>> begin Provided information
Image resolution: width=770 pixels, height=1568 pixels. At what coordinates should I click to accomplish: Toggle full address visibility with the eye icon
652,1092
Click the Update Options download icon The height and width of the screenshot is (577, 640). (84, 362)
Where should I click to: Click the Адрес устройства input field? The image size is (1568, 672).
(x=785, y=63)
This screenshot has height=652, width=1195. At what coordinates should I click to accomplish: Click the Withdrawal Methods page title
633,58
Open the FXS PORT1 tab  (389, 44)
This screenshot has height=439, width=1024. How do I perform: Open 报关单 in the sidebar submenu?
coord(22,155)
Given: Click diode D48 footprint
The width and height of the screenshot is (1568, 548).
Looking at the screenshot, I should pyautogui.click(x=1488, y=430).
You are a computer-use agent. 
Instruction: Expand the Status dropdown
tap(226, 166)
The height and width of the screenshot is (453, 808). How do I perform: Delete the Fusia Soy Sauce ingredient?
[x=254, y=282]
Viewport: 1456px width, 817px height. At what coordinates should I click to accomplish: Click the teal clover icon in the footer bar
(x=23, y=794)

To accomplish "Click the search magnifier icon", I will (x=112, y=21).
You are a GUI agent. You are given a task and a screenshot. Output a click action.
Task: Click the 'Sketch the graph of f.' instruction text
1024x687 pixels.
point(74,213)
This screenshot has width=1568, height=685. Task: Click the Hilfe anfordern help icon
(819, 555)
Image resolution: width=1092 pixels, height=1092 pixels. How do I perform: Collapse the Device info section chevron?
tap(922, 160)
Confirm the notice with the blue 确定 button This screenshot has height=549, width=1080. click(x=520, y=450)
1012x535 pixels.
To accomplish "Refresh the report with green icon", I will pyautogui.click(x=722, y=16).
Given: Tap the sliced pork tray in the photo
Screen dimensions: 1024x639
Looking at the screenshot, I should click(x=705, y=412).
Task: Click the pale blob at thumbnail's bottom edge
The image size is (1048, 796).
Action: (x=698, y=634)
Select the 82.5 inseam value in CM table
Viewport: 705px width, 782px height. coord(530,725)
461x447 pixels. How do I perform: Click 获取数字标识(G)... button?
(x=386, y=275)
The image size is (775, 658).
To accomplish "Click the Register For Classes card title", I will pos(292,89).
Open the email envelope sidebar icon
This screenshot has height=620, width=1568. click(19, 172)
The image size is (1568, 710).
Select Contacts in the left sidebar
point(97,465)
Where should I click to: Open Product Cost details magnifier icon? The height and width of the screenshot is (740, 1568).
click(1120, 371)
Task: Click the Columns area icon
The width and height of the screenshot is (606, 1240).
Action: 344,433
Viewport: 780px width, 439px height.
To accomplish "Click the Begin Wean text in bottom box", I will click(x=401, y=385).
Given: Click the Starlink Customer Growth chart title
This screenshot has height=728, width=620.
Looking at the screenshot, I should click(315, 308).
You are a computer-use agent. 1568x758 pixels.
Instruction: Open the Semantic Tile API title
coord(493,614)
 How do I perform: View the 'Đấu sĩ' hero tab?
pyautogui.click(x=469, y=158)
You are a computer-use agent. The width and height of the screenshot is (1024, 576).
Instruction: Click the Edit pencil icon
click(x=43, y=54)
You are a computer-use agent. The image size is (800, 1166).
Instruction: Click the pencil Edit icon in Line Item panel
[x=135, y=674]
>> end Provided information
Written exercise => Reproduce the material from the line containing "Task: Click the pale" up to and including the line containing "will click(x=401, y=385).", switching "sidebar" to "side panel" and leaving everything else unchanged.

Complete answer =>
Task: Click the pale blob at thumbnail's bottom edge
The image size is (1048, 796).
Action: (x=698, y=634)
Select the 82.5 inseam value in CM table
Viewport: 705px width, 782px height. coord(530,725)
461x447 pixels. How do I perform: Click 获取数字标识(G)... button?
(x=386, y=275)
The image size is (775, 658).
To accomplish "Click the Register For Classes card title", I will pos(292,89).
Open the email envelope side panel icon
This screenshot has height=620, width=1568. click(19, 172)
The image size is (1568, 710).
Select Contacts in the left side panel
point(97,465)
Where should I click to: Open Product Cost details magnifier icon? The height and width of the screenshot is (740, 1568).
click(1120, 371)
Task: Click the Columns area icon
The width and height of the screenshot is (606, 1240).
Action: 344,433
Viewport: 780px width, 439px height.
To accomplish "Click the Begin Wean text in bottom box", I will click(x=401, y=385).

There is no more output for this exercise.